PROBLEM TO SOLVE » Copy every one of the entries below verbatim, line by line, without changing a single character.

Entries for locating words and elements »
>> Start
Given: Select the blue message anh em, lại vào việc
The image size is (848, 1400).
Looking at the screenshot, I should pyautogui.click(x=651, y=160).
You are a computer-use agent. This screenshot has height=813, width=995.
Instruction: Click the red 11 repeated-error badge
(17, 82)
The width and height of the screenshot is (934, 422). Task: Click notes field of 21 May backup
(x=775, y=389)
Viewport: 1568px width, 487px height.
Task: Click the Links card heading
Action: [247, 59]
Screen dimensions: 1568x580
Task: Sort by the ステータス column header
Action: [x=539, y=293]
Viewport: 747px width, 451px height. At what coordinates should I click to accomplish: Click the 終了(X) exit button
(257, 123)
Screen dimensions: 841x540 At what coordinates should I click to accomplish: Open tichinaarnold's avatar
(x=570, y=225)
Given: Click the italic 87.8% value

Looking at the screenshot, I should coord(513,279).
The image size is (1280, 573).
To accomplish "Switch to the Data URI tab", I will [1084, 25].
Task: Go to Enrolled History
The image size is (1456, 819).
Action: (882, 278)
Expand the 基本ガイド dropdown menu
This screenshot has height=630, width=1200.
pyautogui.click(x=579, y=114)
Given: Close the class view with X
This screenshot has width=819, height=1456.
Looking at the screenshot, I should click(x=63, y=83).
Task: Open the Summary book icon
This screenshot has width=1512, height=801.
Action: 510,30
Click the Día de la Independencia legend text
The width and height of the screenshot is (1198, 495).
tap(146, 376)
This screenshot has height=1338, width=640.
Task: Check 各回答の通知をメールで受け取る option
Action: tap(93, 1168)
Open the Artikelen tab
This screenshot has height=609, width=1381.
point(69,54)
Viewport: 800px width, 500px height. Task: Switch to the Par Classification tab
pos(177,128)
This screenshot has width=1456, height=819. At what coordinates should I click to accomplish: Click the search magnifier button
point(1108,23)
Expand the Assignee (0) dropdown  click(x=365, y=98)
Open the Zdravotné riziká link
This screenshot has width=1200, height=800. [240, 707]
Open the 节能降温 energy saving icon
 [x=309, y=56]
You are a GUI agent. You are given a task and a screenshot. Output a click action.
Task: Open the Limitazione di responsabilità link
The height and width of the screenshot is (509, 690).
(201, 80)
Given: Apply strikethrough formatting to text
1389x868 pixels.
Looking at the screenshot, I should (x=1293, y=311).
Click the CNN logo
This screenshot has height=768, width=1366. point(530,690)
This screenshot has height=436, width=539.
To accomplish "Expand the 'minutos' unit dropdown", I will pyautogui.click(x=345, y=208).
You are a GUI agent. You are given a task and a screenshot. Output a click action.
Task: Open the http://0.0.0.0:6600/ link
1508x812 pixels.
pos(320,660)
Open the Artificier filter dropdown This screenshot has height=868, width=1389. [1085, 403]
>> End
PROBLEM SOLUTION »
Given: Select the blue message anh em, lại vào việc
The image size is (848, 1400).
Looking at the screenshot, I should pyautogui.click(x=651, y=160).
You are a computer-use agent. This screenshot has height=813, width=995.
Instruction: Click the red 11 repeated-error badge
(17, 82)
The width and height of the screenshot is (934, 422). Task: Click notes field of 21 May backup
(x=775, y=389)
Viewport: 1568px width, 487px height.
Task: Click the Links card heading
Action: [247, 59]
Screen dimensions: 1568x580
Task: Sort by the ステータス column header
Action: [x=539, y=293]
Viewport: 747px width, 451px height. At what coordinates should I click to accomplish: Click the 終了(X) exit button
(257, 123)
Screen dimensions: 841x540 At what coordinates should I click to accomplish: Open tichinaarnold's avatar
(x=570, y=225)
Given: Click the italic 87.8% value

Looking at the screenshot, I should coord(513,279).
The image size is (1280, 573).
To accomplish "Switch to the Data URI tab", I will [1084, 25].
Task: Go to Enrolled History
The image size is (1456, 819).
Action: (882, 278)
Expand the 基本ガイド dropdown menu
This screenshot has height=630, width=1200.
pyautogui.click(x=579, y=114)
Given: Close the class view with X
This screenshot has width=819, height=1456.
Looking at the screenshot, I should click(x=63, y=83).
Task: Open the Summary book icon
This screenshot has width=1512, height=801.
Action: 510,30
Click the Día de la Independencia legend text
The width and height of the screenshot is (1198, 495).
tap(146, 376)
This screenshot has height=1338, width=640.
Task: Check 各回答の通知をメールで受け取る option
Action: tap(93, 1168)
Open the Artikelen tab
This screenshot has height=609, width=1381.
point(69,54)
Viewport: 800px width, 500px height. Task: Switch to the Par Classification tab
pos(177,128)
This screenshot has width=1456, height=819. At what coordinates should I click to accomplish: Click the search magnifier button
point(1108,23)
Expand the Assignee (0) dropdown  click(x=365, y=98)
Open the Zdravotné riziká link
This screenshot has width=1200, height=800. [240, 707]
Open the 节能降温 energy saving icon
 [x=309, y=56]
You are a GUI agent. You are given a task and a screenshot. Output a click action.
Task: Open the Limitazione di responsabilità link
The height and width of the screenshot is (509, 690).
(201, 80)
Given: Apply strikethrough formatting to text
1389x868 pixels.
Looking at the screenshot, I should (x=1293, y=311).
Click the CNN logo
This screenshot has height=768, width=1366. point(530,690)
This screenshot has height=436, width=539.
To accomplish "Expand the 'minutos' unit dropdown", I will pyautogui.click(x=345, y=208).
You are a GUI agent. You are given a task and a screenshot. Output a click action.
Task: Open the http://0.0.0.0:6600/ link
1508x812 pixels.
pos(320,660)
Open the Artificier filter dropdown This screenshot has height=868, width=1389. [1085, 403]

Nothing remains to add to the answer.